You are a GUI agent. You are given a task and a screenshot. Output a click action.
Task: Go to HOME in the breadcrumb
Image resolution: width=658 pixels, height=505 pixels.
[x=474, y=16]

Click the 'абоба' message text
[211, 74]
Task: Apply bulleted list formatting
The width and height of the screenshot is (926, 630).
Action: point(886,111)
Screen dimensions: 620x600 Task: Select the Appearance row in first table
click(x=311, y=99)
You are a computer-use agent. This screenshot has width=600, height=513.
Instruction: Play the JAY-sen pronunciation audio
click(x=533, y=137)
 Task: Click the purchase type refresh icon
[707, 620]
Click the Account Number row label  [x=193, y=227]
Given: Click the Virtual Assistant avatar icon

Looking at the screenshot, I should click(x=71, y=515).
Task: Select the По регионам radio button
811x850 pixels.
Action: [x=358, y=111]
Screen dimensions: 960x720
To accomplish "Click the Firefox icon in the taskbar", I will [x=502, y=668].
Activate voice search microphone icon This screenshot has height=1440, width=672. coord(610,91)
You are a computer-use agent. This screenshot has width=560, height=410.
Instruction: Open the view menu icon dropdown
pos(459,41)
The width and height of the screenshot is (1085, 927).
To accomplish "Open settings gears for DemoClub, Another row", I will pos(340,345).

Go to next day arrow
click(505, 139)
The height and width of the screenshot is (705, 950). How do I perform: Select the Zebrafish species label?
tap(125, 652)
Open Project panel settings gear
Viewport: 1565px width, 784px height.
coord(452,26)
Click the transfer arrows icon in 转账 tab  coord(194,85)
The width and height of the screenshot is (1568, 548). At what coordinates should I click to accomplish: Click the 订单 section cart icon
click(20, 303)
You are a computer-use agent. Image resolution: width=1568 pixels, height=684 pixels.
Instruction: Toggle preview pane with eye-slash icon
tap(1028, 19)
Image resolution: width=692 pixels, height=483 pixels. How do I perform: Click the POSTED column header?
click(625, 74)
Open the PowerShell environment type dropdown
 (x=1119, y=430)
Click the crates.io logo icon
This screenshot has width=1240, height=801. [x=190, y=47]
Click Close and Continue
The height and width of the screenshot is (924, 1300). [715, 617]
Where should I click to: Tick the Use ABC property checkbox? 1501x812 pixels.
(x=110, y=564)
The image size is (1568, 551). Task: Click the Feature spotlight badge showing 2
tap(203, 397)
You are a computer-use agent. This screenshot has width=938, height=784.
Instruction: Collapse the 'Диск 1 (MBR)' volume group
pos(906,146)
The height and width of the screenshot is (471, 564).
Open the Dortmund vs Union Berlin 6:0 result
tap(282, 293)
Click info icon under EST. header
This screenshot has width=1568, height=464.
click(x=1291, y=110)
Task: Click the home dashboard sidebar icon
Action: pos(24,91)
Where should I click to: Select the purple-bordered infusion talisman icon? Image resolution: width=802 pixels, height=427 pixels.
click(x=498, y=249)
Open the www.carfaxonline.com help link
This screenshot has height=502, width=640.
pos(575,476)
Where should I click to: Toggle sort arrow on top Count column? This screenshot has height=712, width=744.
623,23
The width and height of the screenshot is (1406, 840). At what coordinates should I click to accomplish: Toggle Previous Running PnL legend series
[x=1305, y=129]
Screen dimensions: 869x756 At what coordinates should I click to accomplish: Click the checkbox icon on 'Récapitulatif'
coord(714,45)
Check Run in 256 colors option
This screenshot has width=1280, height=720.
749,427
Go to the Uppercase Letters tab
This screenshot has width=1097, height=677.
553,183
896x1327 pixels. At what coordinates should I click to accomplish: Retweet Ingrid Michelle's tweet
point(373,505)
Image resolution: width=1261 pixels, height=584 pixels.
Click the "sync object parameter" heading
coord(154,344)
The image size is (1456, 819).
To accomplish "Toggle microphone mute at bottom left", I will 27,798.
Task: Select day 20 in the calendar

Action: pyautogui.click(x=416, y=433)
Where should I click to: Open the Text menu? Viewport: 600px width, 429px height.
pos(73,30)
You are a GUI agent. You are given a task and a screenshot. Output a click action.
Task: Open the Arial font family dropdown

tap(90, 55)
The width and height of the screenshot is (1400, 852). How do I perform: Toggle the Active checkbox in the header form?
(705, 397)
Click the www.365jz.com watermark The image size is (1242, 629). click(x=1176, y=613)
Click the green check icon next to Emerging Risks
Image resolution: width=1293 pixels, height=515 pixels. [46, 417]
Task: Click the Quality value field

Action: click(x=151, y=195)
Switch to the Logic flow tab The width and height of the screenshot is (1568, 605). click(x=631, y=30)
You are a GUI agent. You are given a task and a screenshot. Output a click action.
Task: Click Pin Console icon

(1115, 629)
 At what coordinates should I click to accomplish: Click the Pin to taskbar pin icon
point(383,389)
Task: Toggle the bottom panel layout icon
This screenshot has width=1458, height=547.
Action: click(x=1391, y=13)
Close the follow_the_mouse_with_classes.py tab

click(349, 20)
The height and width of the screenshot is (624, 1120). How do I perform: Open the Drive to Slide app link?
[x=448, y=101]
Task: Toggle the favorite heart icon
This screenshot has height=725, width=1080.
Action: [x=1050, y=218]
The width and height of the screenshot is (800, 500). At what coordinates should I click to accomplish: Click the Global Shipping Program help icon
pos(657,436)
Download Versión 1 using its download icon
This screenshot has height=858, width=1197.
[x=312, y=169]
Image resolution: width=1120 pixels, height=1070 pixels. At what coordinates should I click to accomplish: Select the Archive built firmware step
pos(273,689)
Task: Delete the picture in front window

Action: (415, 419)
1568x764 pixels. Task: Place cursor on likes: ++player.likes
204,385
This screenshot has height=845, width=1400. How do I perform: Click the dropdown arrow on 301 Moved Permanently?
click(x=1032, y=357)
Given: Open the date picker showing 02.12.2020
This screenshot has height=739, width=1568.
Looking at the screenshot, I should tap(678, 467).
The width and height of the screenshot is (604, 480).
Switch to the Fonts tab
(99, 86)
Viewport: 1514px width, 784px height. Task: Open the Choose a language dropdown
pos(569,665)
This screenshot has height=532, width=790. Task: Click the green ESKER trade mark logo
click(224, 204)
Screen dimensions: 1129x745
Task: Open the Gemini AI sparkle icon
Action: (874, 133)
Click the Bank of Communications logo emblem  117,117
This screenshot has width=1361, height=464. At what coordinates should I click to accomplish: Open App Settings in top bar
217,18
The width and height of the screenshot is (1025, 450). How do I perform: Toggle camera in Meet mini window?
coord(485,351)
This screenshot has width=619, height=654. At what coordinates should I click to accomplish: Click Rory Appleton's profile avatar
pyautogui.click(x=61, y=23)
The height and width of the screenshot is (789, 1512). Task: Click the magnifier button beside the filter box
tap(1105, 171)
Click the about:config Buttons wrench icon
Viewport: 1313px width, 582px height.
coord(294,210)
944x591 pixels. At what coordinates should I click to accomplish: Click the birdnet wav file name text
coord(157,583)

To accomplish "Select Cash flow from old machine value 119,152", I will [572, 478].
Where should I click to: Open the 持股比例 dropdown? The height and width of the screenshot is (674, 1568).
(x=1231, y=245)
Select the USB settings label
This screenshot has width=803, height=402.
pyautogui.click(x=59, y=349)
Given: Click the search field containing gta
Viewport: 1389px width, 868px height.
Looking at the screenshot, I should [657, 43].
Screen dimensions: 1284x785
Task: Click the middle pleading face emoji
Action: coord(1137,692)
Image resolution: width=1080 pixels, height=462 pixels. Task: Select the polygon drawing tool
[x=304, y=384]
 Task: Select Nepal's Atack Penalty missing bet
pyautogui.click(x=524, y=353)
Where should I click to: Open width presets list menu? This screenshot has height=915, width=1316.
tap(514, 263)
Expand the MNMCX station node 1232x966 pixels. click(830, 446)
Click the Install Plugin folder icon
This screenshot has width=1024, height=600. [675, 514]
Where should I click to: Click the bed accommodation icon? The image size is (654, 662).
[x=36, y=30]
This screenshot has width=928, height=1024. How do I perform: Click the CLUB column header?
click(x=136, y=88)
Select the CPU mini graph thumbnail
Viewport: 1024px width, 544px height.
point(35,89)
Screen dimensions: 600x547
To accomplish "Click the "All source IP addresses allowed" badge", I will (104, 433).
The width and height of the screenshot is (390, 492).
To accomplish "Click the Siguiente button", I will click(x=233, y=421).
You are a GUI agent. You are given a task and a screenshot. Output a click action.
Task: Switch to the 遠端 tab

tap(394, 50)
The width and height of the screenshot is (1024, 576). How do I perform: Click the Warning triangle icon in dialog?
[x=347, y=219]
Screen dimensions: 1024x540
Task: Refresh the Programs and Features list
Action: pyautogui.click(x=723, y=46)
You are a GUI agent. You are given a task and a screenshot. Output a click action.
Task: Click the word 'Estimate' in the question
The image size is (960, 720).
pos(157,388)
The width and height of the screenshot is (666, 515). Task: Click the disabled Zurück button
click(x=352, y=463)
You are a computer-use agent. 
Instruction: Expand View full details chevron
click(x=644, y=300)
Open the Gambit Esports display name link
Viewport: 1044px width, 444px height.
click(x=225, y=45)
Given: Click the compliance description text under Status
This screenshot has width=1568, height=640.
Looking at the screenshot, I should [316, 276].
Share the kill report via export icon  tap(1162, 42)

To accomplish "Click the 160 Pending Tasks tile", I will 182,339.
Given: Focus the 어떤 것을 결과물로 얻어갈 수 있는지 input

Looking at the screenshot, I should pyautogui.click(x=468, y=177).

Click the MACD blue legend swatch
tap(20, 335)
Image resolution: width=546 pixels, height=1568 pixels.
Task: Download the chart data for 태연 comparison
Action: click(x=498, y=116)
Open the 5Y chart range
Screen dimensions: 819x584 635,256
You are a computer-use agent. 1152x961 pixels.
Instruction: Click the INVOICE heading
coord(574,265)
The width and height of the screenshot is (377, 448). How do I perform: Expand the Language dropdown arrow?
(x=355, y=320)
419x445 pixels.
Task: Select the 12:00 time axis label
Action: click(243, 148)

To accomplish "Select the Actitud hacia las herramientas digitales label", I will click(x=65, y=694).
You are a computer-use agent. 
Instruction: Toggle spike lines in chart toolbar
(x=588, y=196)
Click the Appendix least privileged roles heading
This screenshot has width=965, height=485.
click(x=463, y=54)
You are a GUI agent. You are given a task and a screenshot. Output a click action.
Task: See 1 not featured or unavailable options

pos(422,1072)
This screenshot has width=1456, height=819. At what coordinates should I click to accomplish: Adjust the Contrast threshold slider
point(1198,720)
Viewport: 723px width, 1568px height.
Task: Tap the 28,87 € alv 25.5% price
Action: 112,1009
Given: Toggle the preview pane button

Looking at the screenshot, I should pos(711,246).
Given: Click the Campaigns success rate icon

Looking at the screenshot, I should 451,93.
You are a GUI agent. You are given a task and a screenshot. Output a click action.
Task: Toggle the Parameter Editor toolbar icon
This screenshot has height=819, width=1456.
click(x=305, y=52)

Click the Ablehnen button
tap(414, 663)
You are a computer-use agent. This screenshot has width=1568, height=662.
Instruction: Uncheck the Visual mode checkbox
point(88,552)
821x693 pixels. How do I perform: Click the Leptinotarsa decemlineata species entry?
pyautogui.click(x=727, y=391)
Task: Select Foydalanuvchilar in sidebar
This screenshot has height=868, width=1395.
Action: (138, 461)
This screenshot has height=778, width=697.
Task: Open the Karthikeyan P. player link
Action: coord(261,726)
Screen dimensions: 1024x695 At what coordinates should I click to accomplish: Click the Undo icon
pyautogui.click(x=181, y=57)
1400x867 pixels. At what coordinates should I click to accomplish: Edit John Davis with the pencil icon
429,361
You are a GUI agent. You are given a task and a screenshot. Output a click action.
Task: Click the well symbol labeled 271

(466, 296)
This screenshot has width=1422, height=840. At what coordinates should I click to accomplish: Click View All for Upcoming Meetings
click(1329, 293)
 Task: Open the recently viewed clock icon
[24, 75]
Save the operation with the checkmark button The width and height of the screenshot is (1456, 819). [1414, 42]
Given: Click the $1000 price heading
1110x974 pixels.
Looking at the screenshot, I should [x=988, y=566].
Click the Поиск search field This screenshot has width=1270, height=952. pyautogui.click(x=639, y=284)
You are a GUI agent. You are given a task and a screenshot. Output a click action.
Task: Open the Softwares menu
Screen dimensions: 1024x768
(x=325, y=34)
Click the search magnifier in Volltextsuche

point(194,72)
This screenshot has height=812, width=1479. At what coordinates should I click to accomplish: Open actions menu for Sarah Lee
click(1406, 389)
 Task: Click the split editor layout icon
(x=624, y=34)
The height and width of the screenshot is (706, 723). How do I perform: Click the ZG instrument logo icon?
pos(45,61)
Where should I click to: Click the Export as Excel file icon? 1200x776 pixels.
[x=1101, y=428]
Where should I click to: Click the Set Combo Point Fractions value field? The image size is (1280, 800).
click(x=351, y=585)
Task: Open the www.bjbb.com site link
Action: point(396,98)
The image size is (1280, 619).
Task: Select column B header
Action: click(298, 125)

========================================

*Aim*. Copy out the lines verbatim, from the line containing "Click the Ablehnen button" through the line containing "Action: coord(261,726)", with both of those lines included.

*Expected answer*.
Click the Ablehnen button
tap(414, 663)
You are a computer-use agent. This screenshot has width=1568, height=662.
Instruction: Uncheck the Visual mode checkbox
point(88,552)
821x693 pixels. How do I perform: Click the Leptinotarsa decemlineata species entry?
pyautogui.click(x=727, y=391)
Task: Select Foydalanuvchilar in sidebar
This screenshot has height=868, width=1395.
Action: (138, 461)
This screenshot has height=778, width=697.
Task: Open the Karthikeyan P. player link
Action: coord(261,726)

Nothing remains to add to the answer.